Sometimes pain that will take an hour of therapist-prescribed stretches, a handful of management medication and a day of recovery is worth getting out into the world to see brother snake and sister mushroom, to be able to stop under the trees and hear wind that deliciously close to song.

I would rather smell the must of the leaves and stand in the dry creekbed, feeling the sand under my toes and listening to my children learn to love the natural world than I would rather avoid the furor of grumbling neuropathies.

The same is true for a shared life in society. Even though I know humanity will throw something terrible my way sooner or later, I also know that — given the chance — living in community with others will offer something more wonderful that will overwhelm the ugly.

One of us

I’ve been leading a Christian education class for the past two years, and we have been working slowly through the Gospels. The class is wrapping up now with Luke, who has two concerns in his early chapters — the first is anchoring the presence of Jesus in the world as a historical event, and the second is proclaiming it as good news.

One of the things all these months focusing on the retelling of Jesus’ life has given me is an appreciation for Jesus the man, who — depending on your Gospel — is mission-oriented but also earthy. He gets hungry. He has opinions about politics, and rails against hypocrisy. In Luke, he begins his public ministry by getting up and saying that he has good news to proclaim to the poor — and for Jesus, the Kingdom of Heaven is never just a sacred metaphor.

So much of his ministry across all of the Gospels is focused on alleviating real, entrenched suffering that you can’t read the stories of his life as simply allegories for treating people’s degraded spiritual states. A lot of commentaries through the centuries have sanitized the stories with study notes that say things like, “Jesus’ healing of the paralytic is another demonstration of his power.” The more I read those notes, the more I think, “Yes, but…”

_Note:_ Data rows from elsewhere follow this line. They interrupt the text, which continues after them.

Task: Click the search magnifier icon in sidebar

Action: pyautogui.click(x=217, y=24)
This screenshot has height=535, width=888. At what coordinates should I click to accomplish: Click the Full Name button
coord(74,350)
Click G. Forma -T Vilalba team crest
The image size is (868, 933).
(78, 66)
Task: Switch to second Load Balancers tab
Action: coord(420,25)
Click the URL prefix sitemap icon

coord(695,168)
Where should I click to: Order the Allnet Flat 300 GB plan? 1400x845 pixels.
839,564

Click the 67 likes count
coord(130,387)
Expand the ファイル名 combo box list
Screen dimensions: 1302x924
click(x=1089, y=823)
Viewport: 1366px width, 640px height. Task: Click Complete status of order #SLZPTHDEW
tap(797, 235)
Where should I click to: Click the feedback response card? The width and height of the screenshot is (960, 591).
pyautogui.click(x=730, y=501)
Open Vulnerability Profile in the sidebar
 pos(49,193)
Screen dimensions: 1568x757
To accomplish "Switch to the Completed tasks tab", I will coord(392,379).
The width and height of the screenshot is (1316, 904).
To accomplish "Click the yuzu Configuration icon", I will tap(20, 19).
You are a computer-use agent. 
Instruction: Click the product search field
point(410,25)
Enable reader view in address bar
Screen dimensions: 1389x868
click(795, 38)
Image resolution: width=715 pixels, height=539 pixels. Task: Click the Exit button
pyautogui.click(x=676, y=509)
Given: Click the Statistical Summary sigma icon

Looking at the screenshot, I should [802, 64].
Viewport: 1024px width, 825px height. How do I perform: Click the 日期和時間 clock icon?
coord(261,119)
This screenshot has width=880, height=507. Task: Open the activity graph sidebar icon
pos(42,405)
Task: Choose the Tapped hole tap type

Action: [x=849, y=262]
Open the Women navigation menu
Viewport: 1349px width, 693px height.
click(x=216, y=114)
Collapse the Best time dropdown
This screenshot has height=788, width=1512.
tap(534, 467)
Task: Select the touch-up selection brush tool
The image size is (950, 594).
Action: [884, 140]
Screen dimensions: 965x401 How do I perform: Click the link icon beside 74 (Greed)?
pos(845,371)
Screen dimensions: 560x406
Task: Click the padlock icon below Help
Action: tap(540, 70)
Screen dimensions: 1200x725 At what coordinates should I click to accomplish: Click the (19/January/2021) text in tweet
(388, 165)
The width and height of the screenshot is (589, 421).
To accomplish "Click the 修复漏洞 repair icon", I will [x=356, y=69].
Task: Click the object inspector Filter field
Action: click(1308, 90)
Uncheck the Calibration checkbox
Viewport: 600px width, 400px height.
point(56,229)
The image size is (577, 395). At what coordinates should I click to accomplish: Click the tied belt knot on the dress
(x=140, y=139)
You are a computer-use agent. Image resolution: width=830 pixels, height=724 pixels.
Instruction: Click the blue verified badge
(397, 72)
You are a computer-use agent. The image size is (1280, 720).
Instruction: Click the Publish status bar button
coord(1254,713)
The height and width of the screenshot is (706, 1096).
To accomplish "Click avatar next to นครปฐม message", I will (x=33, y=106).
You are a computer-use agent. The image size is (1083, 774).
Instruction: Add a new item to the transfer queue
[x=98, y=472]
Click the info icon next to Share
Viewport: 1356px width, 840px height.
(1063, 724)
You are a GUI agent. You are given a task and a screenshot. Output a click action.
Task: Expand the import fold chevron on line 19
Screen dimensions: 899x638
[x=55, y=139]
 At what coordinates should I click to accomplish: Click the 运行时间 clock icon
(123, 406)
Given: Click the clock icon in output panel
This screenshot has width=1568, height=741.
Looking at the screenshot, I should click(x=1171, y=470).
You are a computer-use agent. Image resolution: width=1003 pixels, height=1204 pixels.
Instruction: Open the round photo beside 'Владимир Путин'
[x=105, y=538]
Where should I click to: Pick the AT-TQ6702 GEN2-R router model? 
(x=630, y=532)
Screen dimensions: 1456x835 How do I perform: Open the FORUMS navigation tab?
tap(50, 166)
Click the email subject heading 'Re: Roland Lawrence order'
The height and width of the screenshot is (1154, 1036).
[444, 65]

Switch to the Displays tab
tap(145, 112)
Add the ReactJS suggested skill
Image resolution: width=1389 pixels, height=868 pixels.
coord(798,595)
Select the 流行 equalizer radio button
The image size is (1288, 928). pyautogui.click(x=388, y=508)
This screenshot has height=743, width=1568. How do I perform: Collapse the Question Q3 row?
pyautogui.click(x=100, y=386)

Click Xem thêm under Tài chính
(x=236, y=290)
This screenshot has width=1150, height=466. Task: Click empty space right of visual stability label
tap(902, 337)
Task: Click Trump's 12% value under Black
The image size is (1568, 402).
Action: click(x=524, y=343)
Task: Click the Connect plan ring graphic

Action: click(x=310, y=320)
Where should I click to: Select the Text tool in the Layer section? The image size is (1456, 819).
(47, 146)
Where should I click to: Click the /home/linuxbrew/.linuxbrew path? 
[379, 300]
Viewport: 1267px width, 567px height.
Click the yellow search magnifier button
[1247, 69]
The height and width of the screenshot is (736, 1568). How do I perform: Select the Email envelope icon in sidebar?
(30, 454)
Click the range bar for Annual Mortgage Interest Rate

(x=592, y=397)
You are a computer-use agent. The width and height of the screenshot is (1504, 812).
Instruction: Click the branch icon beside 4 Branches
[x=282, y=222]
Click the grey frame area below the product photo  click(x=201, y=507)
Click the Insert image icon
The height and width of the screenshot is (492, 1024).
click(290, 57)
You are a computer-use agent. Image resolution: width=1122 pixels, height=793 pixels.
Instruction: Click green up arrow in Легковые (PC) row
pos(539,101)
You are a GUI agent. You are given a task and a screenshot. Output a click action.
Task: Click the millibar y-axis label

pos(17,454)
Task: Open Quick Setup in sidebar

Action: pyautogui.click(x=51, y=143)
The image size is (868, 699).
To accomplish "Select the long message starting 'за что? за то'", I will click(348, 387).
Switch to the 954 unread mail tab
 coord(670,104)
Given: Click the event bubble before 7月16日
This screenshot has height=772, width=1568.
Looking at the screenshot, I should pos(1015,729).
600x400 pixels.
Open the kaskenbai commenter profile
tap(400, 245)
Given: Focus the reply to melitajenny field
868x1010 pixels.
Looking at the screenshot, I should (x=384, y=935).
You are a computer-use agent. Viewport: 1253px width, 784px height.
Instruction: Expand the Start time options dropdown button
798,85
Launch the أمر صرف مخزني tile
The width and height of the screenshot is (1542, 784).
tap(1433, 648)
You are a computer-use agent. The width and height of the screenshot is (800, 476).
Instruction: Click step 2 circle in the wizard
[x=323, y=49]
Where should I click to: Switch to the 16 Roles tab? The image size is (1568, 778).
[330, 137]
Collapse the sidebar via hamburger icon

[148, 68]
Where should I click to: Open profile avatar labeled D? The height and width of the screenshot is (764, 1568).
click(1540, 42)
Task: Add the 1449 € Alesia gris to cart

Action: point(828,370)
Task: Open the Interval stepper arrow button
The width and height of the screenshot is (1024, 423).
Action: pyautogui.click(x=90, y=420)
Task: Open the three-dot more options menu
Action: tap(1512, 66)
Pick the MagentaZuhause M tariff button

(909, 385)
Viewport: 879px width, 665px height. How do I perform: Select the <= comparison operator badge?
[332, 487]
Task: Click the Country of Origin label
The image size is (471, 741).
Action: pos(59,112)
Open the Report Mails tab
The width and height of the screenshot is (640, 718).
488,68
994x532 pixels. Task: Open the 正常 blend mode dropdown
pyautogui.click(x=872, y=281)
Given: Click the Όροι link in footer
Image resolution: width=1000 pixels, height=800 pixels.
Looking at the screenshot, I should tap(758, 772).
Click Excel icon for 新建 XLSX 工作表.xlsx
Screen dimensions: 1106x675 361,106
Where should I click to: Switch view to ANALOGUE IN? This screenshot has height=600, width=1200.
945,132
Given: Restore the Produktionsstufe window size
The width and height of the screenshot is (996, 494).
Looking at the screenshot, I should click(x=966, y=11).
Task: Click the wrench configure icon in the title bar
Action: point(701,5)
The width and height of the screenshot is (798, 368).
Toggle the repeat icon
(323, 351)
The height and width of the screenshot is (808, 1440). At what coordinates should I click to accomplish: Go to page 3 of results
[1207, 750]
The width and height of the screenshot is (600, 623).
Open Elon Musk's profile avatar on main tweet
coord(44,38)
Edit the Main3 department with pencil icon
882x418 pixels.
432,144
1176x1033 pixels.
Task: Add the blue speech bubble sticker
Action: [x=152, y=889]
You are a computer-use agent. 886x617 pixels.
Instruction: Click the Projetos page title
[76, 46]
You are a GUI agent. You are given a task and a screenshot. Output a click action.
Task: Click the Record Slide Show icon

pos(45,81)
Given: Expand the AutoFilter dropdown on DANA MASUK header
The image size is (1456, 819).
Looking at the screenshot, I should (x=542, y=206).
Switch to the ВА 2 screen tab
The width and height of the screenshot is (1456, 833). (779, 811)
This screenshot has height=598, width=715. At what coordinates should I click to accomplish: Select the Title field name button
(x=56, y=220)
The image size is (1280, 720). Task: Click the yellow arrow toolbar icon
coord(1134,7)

The healing stories were a demonstration of power, and of mission, but I think for a significant part they were simply a demonstration of humanity. Jesus was a real man, living at a real point in history, and he understood that life is full of a thousand pains, and so when he was given the opportunity to help alleviate just a little more of that pain, he did, again and again. At a vital, human level, he understood that suffering must be answered with compassion.

Having felt all those pains himself, having been born into and raised in the same society and having seen just how tough life there was, Jesus understood that he was bringing good news because the people he would spend his time amongst had experienced so much bad news.

God did not have to choose to come and suffer alongside humanity, but God still made that choice. In the person of Jesus of Nazareth, God chose to come and feel the same pains we feel, and — lest we forget — to feel the same joys we feel, to fully identify with us even while offering freedom to the captive and good news to the poor.

God looked at humanity and decided that the pain was worth the payoff.

The story doesn’t end there, of course. Christ is risen from the dead, trampling down death by death. But for today I see the good news illumined in the picture of a man who probably spent years sleeping on the ground; who likely had to stretch when he woke up with an ache in his bones; who got hungry and who was irritated by hypocrisy; who knew that he was going to spend his days helping other people; who knew that pain is chronic; and who chose it anyway because of all the beautiful things he was going to see along the way.